Si puedes conservar tu cabeza, cuando a tu alrededor todos la pierden y te cubren de reproches.
Si puedes tener fe en ti mismo, cuando duden de ti los demás hombres y ser indulgente para su duda.
Si puedes esperar, y no sentirte cansado con la espera.
Si puedes, siendo blanco de falsedades, no caer en la mentira; y si eres odiado, no devolver el odio, sin que te creas, por eso, ni demasiado bueno, ni demasiado cuerdo.
Si puedes soñar sin que los sueños imperiosamente te dominen.
Si puedes pensar, sin que los pensamientos sean tu objeto único.
Si puedes encararte con el triunfo y el desastre, y tratar de la misma manera a esos dos impostores.
Si puedes aguantar que la verdad por ti expuesta la veas retorcida por los pícaros, para convertirla en lazo de los tontos.

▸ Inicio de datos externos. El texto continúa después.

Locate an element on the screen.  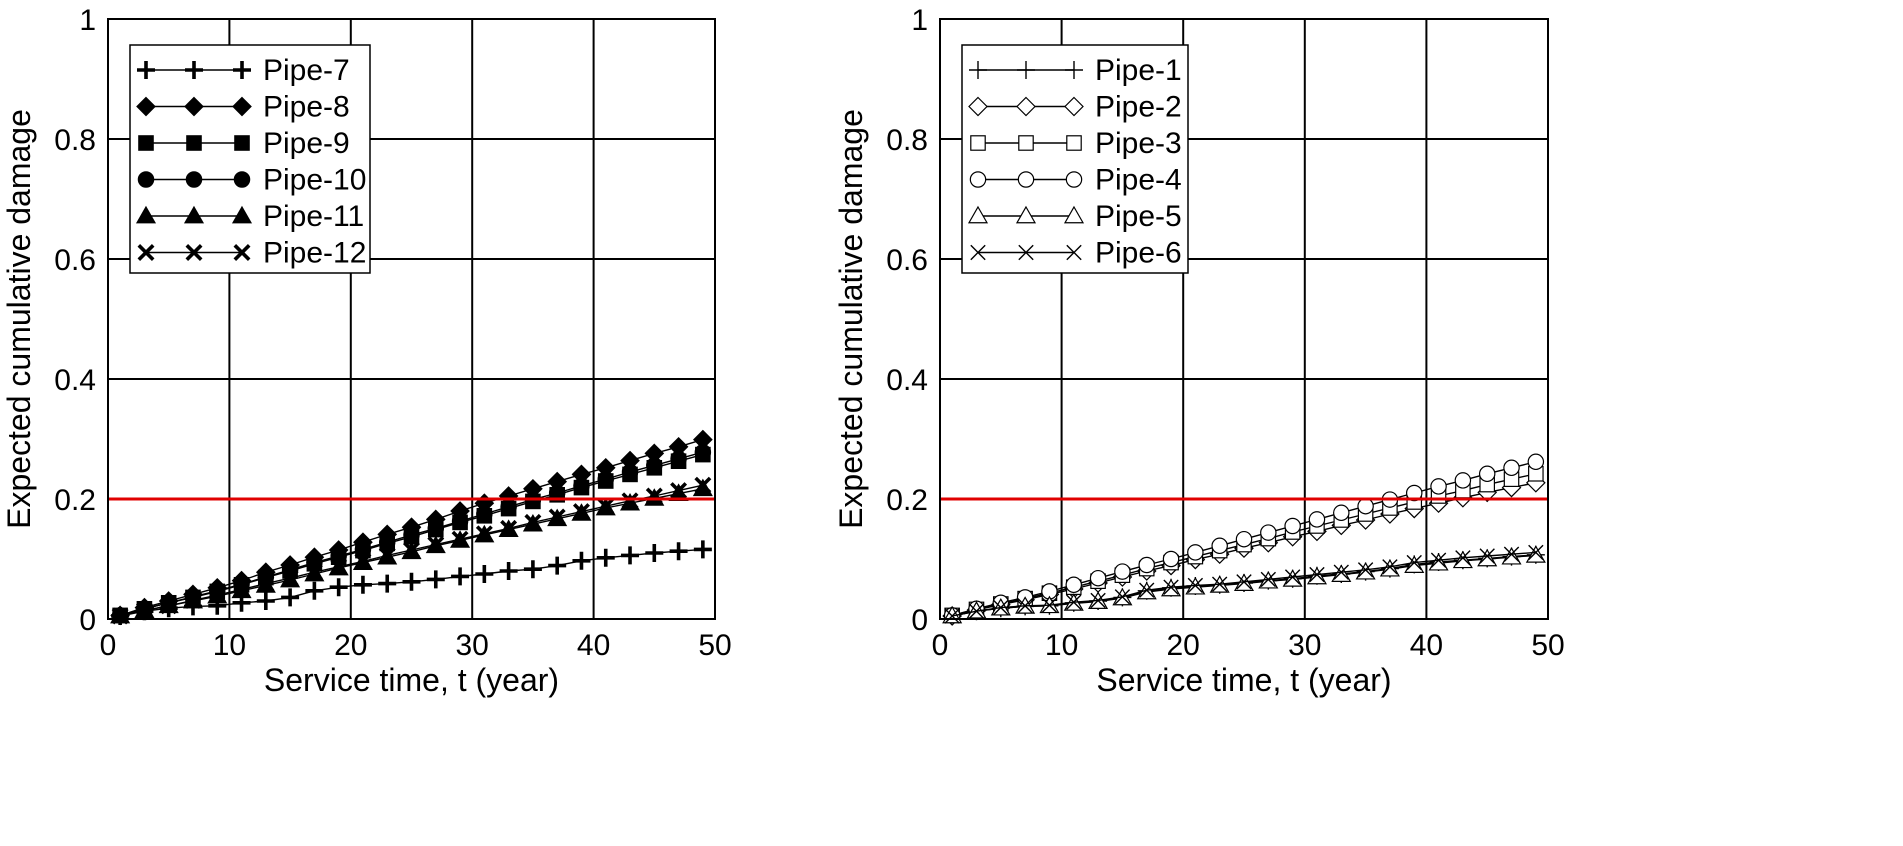
legend-entry: Pipe-10 is located at coordinates (252, 180).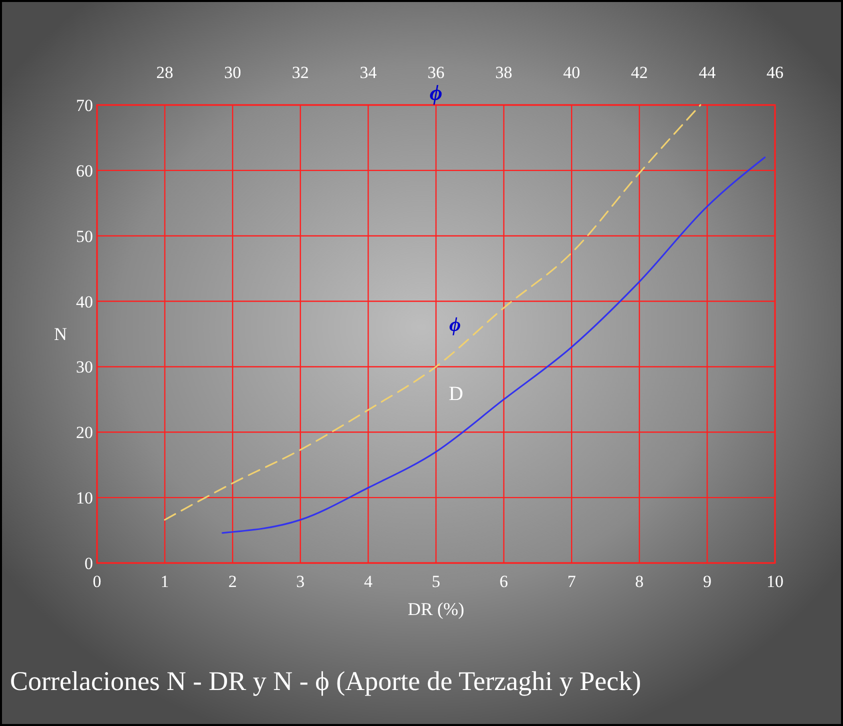  I want to click on x-axis-title: DR (%), so click(436, 609).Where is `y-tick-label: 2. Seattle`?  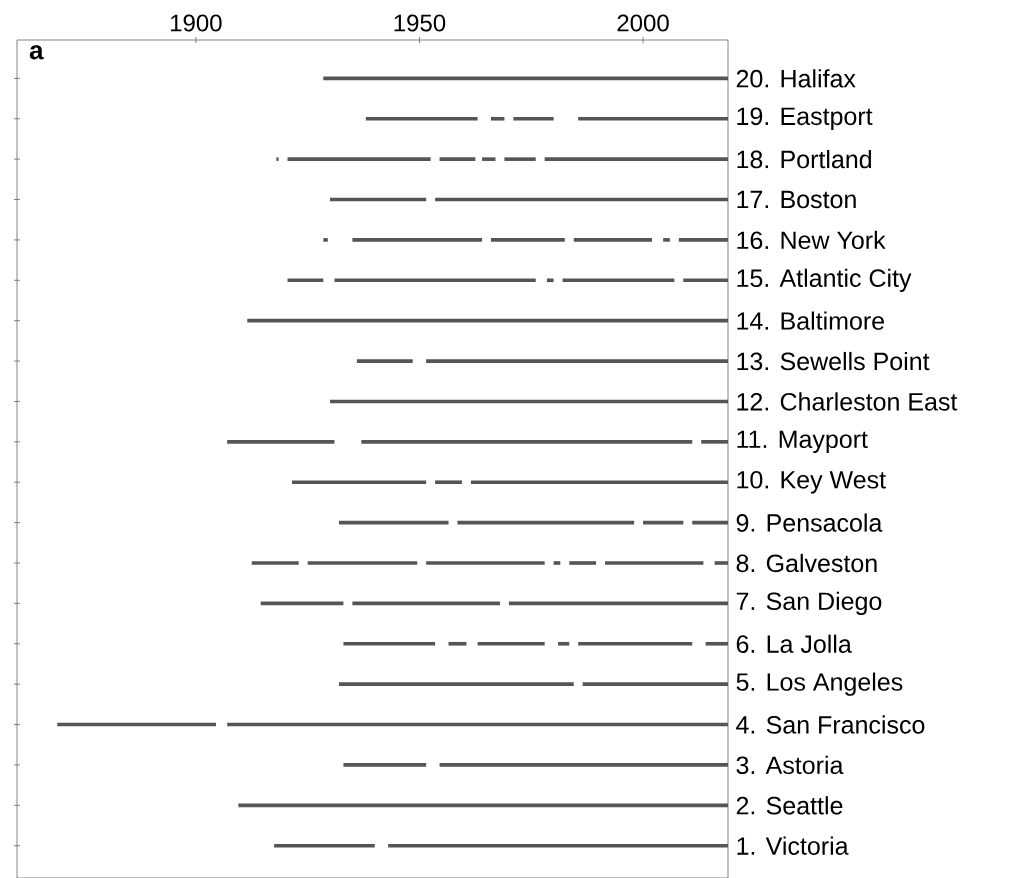
y-tick-label: 2. Seattle is located at coordinates (790, 806).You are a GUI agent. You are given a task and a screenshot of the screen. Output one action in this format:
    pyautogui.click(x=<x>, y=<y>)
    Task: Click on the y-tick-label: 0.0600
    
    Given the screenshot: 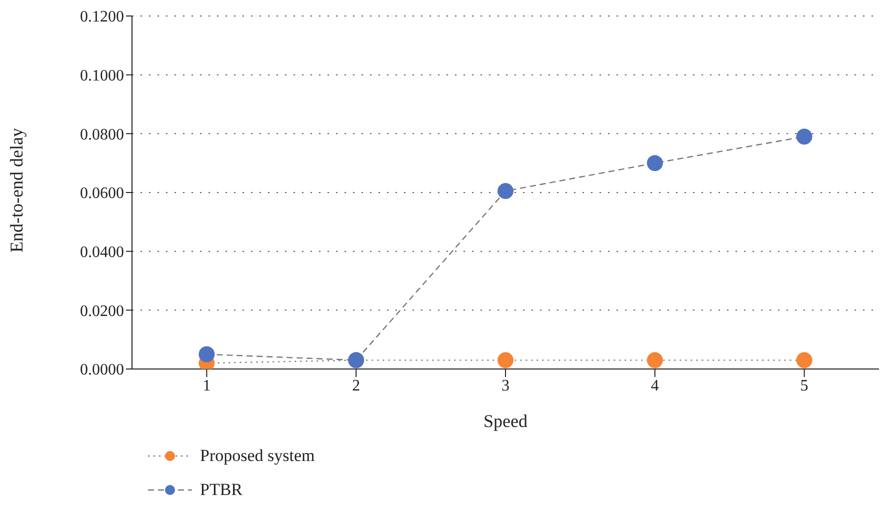 What is the action you would take?
    pyautogui.click(x=102, y=194)
    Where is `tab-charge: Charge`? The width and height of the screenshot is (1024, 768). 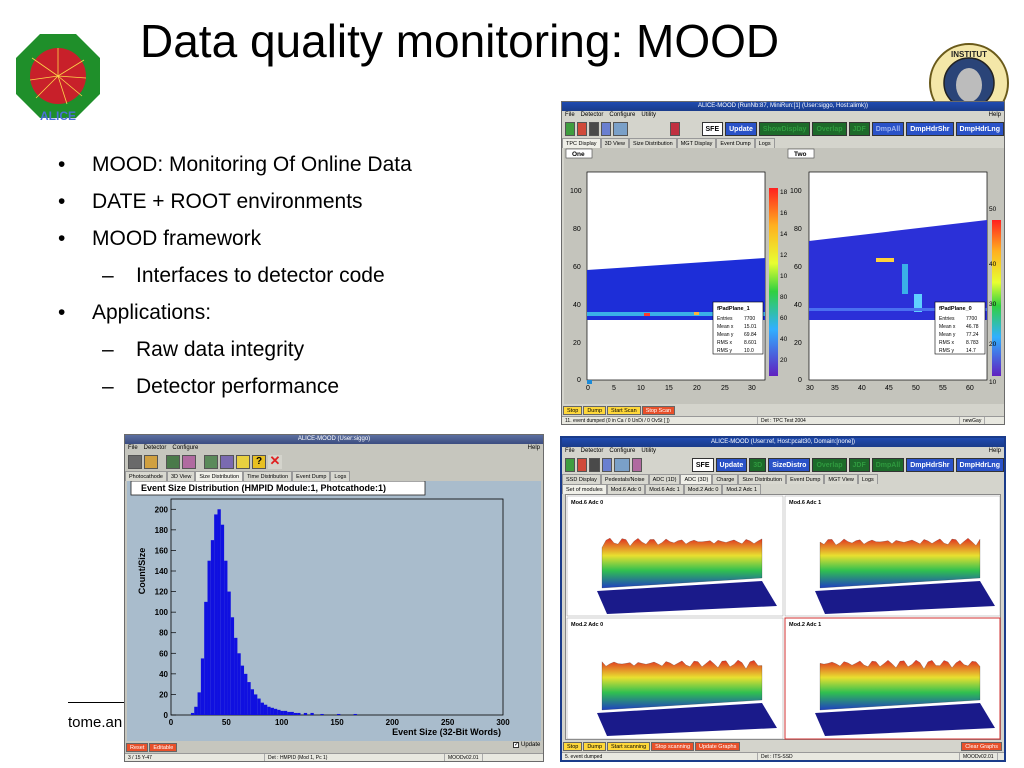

O contemplar que las cosas a que diste vida se han deshecho, y agacharte y construirlas de nuevo aunque sea con gastados instrumentos.
Si eres capaz de juntar, en un solo haz, todos tus triunfos y arriesgarlos, a cara o cruz, en una sola vuelta y si perdieras, empezar otra vez como cuando empezaste y nunca más exhalar una palabra sobre la pérdida sufrida.
Si puedes obligar a tu corazón, a tus fibras y a tus nervios, a que te obedezcan aún después de haber desfallecido y que así se mantengan, hasta que en ti no haya otra cosa que la voluntad gritando: “¡persistir, es la orden!”.
Si puedes hablar con multitudes y conservar tu virtud, o alternar con reyes y no perder tus comunes rasgos.
Si nada, ni enemigos, ni amantes amigos pueden causarte daño.
Si todos los hombres pueden contar contigo, pero ninguno demasiado.
Si eres capaz de llenar el inexorable minuto con el valor de los sesenta segundos de la distancia final.
Tuya será la tierra y cuanto ella contenga.